__Data for this task__
══════

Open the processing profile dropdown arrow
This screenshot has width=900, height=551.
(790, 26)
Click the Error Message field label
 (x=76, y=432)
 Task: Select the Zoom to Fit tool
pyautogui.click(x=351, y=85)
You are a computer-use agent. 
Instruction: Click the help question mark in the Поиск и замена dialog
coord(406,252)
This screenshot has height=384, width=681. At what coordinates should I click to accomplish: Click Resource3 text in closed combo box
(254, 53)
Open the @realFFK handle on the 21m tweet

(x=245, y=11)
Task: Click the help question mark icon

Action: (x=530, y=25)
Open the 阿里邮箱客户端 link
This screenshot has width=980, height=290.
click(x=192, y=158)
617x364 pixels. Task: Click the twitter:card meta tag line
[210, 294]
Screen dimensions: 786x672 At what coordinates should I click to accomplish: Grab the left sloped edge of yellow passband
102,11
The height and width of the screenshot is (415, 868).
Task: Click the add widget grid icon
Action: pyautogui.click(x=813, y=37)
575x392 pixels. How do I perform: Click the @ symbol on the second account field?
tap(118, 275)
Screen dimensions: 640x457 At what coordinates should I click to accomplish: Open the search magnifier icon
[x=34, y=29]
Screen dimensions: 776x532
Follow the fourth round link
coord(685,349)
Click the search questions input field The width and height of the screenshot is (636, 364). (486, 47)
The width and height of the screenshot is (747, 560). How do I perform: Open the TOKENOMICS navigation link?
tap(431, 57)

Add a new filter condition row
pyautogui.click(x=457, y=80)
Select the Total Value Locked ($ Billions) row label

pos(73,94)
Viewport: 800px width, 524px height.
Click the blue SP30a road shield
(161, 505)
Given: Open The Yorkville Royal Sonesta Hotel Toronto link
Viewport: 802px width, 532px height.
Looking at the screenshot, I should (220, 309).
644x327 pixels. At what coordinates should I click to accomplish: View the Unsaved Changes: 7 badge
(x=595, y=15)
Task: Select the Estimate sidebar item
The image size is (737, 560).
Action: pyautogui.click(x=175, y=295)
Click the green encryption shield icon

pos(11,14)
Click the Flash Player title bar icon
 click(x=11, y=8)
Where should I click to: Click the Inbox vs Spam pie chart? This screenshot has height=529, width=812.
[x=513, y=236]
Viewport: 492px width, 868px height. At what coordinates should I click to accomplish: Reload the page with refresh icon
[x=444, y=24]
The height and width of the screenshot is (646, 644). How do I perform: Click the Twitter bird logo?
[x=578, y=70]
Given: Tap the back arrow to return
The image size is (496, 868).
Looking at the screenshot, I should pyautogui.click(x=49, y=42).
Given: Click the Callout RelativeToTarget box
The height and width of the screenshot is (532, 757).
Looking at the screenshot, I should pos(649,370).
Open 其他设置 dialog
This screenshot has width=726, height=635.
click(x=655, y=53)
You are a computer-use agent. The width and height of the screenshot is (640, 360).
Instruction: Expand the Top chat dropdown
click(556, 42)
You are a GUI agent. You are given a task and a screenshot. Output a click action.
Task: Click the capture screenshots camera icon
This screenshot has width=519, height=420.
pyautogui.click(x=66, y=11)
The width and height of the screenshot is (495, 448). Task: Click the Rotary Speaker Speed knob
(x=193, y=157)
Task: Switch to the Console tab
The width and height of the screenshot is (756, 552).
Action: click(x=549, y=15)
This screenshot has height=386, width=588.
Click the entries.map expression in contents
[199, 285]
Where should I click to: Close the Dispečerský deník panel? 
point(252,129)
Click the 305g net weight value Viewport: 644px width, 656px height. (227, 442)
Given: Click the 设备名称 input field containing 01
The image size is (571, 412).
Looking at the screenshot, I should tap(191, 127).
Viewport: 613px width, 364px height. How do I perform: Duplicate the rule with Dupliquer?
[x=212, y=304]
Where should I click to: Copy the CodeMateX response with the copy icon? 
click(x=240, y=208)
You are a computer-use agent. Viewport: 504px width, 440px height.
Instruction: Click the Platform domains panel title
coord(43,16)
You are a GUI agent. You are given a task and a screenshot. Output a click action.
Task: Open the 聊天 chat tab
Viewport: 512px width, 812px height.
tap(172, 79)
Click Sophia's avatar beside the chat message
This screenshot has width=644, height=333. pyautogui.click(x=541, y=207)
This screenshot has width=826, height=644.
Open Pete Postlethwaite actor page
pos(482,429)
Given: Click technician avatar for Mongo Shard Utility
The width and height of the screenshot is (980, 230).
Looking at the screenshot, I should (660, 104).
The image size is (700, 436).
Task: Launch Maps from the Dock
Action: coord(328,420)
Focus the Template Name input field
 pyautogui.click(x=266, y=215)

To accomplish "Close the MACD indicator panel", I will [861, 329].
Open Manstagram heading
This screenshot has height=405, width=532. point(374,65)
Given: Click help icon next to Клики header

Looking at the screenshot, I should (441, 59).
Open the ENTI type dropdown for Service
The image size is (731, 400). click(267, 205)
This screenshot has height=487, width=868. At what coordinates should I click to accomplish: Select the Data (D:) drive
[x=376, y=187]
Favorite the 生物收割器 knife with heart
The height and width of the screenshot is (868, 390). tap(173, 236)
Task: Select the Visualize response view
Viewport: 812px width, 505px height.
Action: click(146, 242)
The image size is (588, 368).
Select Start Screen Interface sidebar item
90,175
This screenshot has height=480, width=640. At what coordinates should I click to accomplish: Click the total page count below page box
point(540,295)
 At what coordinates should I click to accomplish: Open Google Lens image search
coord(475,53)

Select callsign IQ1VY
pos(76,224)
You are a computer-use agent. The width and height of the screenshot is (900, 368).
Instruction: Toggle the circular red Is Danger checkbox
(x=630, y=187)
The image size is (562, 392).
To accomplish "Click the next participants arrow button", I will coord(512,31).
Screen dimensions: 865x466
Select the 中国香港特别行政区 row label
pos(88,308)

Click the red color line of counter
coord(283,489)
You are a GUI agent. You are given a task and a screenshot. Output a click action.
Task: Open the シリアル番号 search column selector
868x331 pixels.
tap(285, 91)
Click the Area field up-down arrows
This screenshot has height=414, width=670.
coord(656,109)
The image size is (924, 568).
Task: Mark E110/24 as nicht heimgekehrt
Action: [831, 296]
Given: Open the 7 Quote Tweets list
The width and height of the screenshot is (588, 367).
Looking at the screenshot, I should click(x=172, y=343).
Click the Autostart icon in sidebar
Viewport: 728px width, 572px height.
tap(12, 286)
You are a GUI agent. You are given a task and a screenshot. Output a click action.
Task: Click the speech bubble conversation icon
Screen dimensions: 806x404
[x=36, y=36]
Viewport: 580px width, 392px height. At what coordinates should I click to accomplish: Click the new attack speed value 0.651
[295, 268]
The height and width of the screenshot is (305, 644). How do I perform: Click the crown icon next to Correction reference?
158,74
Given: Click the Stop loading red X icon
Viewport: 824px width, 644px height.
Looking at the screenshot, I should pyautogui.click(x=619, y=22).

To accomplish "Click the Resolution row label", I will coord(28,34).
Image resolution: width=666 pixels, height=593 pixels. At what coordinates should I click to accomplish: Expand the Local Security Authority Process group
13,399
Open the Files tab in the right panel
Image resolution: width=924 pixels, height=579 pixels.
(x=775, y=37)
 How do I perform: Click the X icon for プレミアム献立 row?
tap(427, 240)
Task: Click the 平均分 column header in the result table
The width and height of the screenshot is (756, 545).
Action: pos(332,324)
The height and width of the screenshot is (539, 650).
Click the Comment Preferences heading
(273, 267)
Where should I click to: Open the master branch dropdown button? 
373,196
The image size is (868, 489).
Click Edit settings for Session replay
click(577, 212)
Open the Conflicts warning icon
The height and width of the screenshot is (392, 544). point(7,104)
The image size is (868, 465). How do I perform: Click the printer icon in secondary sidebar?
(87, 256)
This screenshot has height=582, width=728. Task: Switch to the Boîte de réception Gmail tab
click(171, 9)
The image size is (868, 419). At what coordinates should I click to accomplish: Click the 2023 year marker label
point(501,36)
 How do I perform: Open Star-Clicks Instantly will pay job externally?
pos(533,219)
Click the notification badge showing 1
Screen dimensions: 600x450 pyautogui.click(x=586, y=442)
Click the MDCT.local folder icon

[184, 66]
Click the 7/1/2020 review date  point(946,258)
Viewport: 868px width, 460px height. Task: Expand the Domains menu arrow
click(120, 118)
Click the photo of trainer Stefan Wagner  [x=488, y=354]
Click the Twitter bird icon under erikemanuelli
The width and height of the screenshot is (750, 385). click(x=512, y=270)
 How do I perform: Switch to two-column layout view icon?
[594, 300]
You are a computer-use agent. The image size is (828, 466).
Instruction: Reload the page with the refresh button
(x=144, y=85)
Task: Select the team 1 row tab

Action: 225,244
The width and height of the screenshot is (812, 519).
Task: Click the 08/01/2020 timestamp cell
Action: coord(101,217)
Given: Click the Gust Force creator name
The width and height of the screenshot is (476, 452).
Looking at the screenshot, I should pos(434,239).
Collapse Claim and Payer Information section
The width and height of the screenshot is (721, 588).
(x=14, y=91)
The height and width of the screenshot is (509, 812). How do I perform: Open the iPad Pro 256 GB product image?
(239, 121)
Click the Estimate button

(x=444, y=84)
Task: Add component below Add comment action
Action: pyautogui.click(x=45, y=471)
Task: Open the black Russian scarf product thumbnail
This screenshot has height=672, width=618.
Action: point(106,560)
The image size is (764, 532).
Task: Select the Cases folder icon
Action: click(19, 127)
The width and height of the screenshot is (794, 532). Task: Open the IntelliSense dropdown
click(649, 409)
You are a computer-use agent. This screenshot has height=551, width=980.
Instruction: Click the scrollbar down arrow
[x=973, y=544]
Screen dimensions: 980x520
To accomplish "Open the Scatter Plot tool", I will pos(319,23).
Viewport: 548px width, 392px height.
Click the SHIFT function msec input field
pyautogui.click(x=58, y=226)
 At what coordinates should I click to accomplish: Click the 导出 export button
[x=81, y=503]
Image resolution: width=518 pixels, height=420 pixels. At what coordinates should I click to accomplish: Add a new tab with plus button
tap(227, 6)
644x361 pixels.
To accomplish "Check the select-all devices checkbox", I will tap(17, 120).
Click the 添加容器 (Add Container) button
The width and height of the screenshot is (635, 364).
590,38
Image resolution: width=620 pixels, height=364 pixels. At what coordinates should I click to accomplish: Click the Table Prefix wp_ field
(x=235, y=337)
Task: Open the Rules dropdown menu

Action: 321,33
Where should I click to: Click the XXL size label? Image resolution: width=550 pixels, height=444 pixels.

══════

Lines from the one containing "Viewport: 548px width, 392px height." through the last line of the listing are to be restated word for word; no other line may appear.

Viewport: 548px width, 392px height.
Click the SHIFT function msec input field
pyautogui.click(x=58, y=226)
 At what coordinates should I click to accomplish: Click the 导出 export button
[x=81, y=503]
Image resolution: width=518 pixels, height=420 pixels. At what coordinates should I click to accomplish: Add a new tab with plus button
tap(227, 6)
644x361 pixels.
To accomplish "Check the select-all devices checkbox", I will tap(17, 120).
Click the 添加容器 (Add Container) button
The width and height of the screenshot is (635, 364).
590,38
Image resolution: width=620 pixels, height=364 pixels. At what coordinates should I click to accomplish: Click the Table Prefix wp_ field
(x=235, y=337)
Task: Open the Rules dropdown menu

Action: 321,33
Where should I click to: Click the XXL size label? Image resolution: width=550 pixels, height=444 pixels.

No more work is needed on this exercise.